▶ [Instructions for the task]: Transcribe every entry precisely, omitting nothing.

▶ [Information given]:
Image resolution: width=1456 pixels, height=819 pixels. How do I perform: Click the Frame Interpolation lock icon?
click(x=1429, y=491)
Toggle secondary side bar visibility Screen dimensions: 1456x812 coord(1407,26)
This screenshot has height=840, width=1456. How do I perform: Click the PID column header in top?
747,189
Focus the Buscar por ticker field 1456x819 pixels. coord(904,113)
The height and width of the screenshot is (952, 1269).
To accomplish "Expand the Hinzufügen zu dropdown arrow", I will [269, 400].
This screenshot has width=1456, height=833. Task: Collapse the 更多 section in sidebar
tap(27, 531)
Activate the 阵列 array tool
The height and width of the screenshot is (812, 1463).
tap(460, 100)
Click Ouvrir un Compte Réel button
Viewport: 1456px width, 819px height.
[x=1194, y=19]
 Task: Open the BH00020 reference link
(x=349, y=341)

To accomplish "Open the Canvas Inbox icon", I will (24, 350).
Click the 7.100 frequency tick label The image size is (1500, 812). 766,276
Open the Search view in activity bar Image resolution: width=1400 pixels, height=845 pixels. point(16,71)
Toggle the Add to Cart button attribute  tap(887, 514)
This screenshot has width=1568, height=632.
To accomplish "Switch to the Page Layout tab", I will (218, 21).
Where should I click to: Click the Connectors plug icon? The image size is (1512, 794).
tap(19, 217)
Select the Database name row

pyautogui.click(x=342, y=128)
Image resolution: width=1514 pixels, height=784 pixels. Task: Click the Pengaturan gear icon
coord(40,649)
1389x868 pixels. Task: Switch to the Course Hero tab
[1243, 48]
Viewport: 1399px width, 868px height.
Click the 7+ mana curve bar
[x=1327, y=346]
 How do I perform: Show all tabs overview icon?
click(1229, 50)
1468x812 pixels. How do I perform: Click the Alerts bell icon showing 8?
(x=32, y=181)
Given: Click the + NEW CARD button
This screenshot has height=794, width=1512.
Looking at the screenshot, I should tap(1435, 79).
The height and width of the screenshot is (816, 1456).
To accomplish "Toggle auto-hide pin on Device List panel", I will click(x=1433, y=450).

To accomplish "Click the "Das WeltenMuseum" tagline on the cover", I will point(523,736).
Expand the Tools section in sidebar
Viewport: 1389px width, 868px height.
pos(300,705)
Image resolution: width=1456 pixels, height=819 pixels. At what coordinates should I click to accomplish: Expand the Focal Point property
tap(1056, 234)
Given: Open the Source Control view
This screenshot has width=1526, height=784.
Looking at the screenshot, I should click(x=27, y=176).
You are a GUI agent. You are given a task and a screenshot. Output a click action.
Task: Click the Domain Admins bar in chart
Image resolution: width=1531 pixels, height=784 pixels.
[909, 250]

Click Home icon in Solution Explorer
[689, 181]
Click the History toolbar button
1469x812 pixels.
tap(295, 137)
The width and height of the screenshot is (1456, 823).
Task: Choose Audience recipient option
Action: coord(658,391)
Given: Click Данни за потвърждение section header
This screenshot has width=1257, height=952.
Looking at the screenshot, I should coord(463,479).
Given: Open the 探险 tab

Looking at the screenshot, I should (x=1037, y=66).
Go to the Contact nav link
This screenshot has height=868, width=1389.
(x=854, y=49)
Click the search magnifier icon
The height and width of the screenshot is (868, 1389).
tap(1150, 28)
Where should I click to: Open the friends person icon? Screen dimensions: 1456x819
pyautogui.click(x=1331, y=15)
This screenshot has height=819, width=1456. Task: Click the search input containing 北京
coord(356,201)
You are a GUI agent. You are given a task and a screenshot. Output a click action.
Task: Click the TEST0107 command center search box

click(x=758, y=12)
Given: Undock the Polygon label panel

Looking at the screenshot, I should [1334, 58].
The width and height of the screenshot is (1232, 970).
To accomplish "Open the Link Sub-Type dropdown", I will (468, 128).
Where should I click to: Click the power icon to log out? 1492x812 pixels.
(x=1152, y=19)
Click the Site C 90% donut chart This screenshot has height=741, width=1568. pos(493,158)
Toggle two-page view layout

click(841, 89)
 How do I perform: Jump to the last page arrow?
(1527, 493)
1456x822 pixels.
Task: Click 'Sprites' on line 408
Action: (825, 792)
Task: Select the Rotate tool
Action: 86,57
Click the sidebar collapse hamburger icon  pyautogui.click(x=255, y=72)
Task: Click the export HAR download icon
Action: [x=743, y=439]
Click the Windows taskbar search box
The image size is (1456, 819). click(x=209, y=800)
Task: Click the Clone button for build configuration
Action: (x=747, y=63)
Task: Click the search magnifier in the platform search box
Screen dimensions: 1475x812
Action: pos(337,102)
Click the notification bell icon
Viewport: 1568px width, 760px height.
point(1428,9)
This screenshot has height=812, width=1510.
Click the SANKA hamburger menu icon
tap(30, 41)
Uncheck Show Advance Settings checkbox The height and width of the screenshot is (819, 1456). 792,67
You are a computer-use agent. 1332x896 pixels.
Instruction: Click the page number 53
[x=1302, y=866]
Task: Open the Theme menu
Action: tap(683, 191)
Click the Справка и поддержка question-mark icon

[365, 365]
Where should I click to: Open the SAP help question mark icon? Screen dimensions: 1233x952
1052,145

▶ [Final answer]:
Image resolution: width=1456 pixels, height=819 pixels. How do I perform: Click the Frame Interpolation lock icon?
click(x=1429, y=491)
Toggle secondary side bar visibility Screen dimensions: 1456x812 coord(1407,26)
This screenshot has height=840, width=1456. How do I perform: Click the PID column header in top?
747,189
Focus the Buscar por ticker field 1456x819 pixels. coord(904,113)
The height and width of the screenshot is (952, 1269).
To accomplish "Expand the Hinzufügen zu dropdown arrow", I will [269, 400].
This screenshot has width=1456, height=833. Task: Collapse the 更多 section in sidebar
tap(27, 531)
Activate the 阵列 array tool
The height and width of the screenshot is (812, 1463).
tap(460, 100)
Click Ouvrir un Compte Réel button
Viewport: 1456px width, 819px height.
[x=1194, y=19]
 Task: Open the BH00020 reference link
(x=349, y=341)

To accomplish "Open the Canvas Inbox icon", I will (24, 350).
Click the 7.100 frequency tick label The image size is (1500, 812). 766,276
Open the Search view in activity bar Image resolution: width=1400 pixels, height=845 pixels. point(16,71)
Toggle the Add to Cart button attribute  tap(887, 514)
This screenshot has width=1568, height=632.
To accomplish "Switch to the Page Layout tab", I will (218, 21).
Where should I click to: Click the Connectors plug icon? The image size is (1512, 794).
tap(19, 217)
Select the Database name row

pyautogui.click(x=342, y=128)
Image resolution: width=1514 pixels, height=784 pixels. Task: Click the Pengaturan gear icon
coord(40,649)
1389x868 pixels. Task: Switch to the Course Hero tab
[1243, 48]
Viewport: 1399px width, 868px height.
Click the 7+ mana curve bar
[x=1327, y=346]
 How do I perform: Show all tabs overview icon?
click(1229, 50)
1468x812 pixels. How do I perform: Click the Alerts bell icon showing 8?
(x=32, y=181)
Given: Click the + NEW CARD button
This screenshot has height=794, width=1512.
Looking at the screenshot, I should tap(1435, 79).
The height and width of the screenshot is (816, 1456).
To accomplish "Toggle auto-hide pin on Device List panel", I will click(x=1433, y=450).

To accomplish "Click the "Das WeltenMuseum" tagline on the cover", I will point(523,736).
Expand the Tools section in sidebar
Viewport: 1389px width, 868px height.
pos(300,705)
Image resolution: width=1456 pixels, height=819 pixels. At what coordinates should I click to accomplish: Expand the Focal Point property
tap(1056, 234)
Given: Open the Source Control view
This screenshot has width=1526, height=784.
Looking at the screenshot, I should click(x=27, y=176).
You are a GUI agent. You are given a task and a screenshot. Output a click action.
Task: Click the Domain Admins bar in chart
Image resolution: width=1531 pixels, height=784 pixels.
[909, 250]

Click Home icon in Solution Explorer
[689, 181]
Click the History toolbar button
1469x812 pixels.
tap(295, 137)
The width and height of the screenshot is (1456, 823).
Task: Choose Audience recipient option
Action: coord(658,391)
Given: Click Данни за потвърждение section header
This screenshot has width=1257, height=952.
Looking at the screenshot, I should coord(463,479).
Given: Open the 探险 tab

Looking at the screenshot, I should (x=1037, y=66).
Go to the Contact nav link
This screenshot has height=868, width=1389.
(x=854, y=49)
Click the search magnifier icon
The height and width of the screenshot is (868, 1389).
tap(1150, 28)
Where should I click to: Open the friends person icon? Screen dimensions: 1456x819
pyautogui.click(x=1331, y=15)
This screenshot has height=819, width=1456. Task: Click the search input containing 北京
coord(356,201)
You are a GUI agent. You are given a task and a screenshot. Output a click action.
Task: Click the TEST0107 command center search box

click(x=758, y=12)
Given: Undock the Polygon label panel

Looking at the screenshot, I should [1334, 58].
The width and height of the screenshot is (1232, 970).
To accomplish "Open the Link Sub-Type dropdown", I will (468, 128).
Where should I click to: Click the power icon to log out? 1492x812 pixels.
(x=1152, y=19)
Click the Site C 90% donut chart This screenshot has height=741, width=1568. pos(493,158)
Toggle two-page view layout

click(841, 89)
 How do I perform: Jump to the last page arrow?
(1527, 493)
1456x822 pixels.
Task: Click 'Sprites' on line 408
Action: (825, 792)
Task: Select the Rotate tool
Action: 86,57
Click the sidebar collapse hamburger icon  pyautogui.click(x=255, y=72)
Task: Click the export HAR download icon
Action: [x=743, y=439]
Click the Windows taskbar search box
The image size is (1456, 819). click(x=209, y=800)
Task: Click the Clone button for build configuration
Action: (x=747, y=63)
Task: Click the search magnifier in the platform search box
Screen dimensions: 1475x812
Action: pos(337,102)
Click the notification bell icon
Viewport: 1568px width, 760px height.
point(1428,9)
This screenshot has height=812, width=1510.
Click the SANKA hamburger menu icon
tap(30, 41)
Uncheck Show Advance Settings checkbox The height and width of the screenshot is (819, 1456). 792,67
You are a computer-use agent. 1332x896 pixels.
Instruction: Click the page number 53
[x=1302, y=866]
Task: Open the Theme menu
Action: tap(683, 191)
Click the Справка и поддержка question-mark icon

[365, 365]
Where should I click to: Open the SAP help question mark icon? Screen dimensions: 1233x952
1052,145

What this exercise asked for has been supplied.